Output the lines of the records from the one containing "Viewport: 760px width, 600px height." through the last, both ends included. Leave pictures out.

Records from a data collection
»»

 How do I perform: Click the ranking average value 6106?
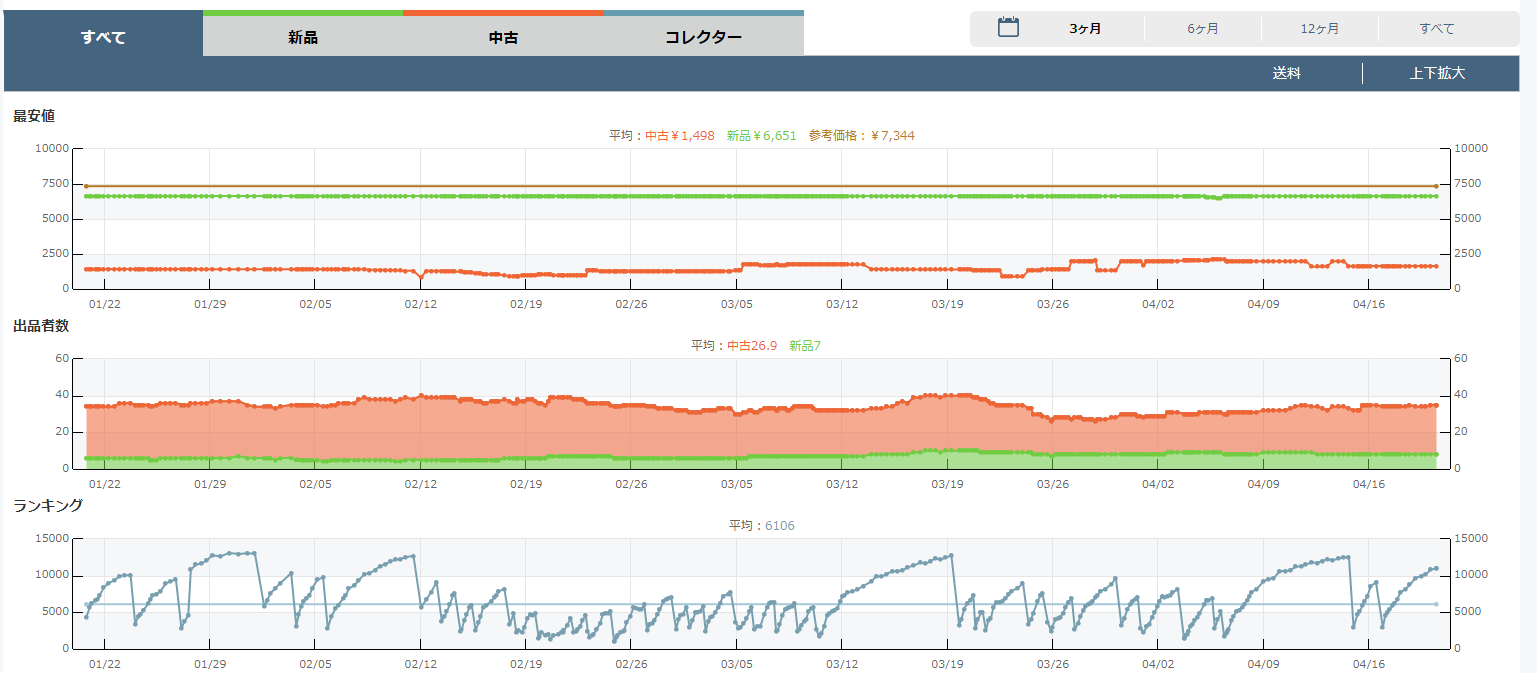(x=779, y=526)
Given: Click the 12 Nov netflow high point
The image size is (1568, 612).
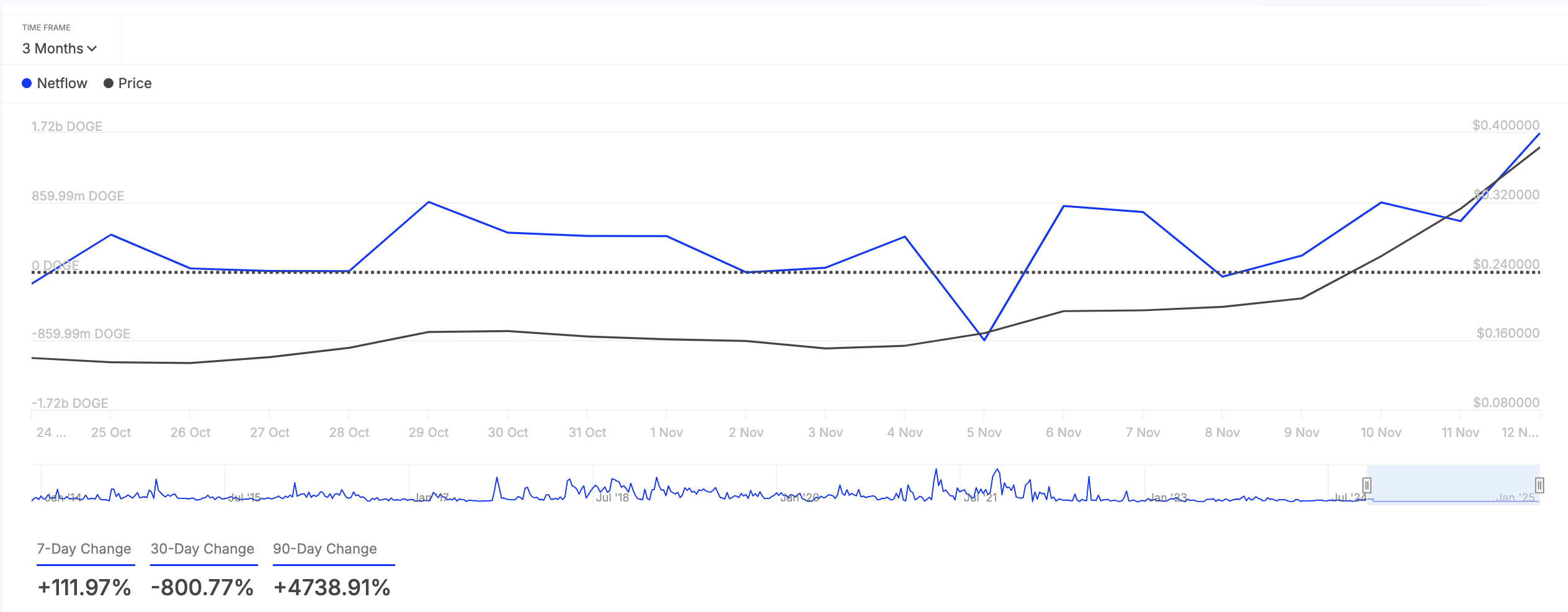Looking at the screenshot, I should (1539, 134).
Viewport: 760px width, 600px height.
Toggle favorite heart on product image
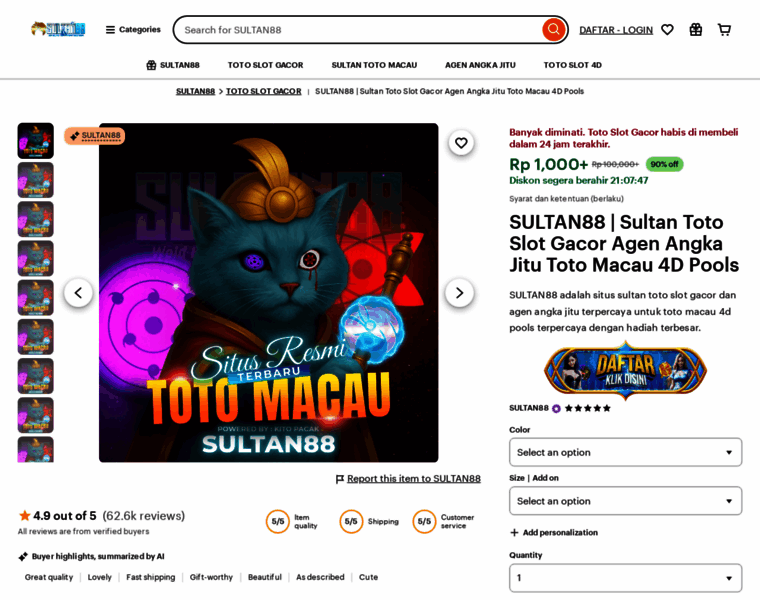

««

### SOLUTION TO THIS TASK
Viewport: 760px width, 600px height.
Toggle favorite heart on product image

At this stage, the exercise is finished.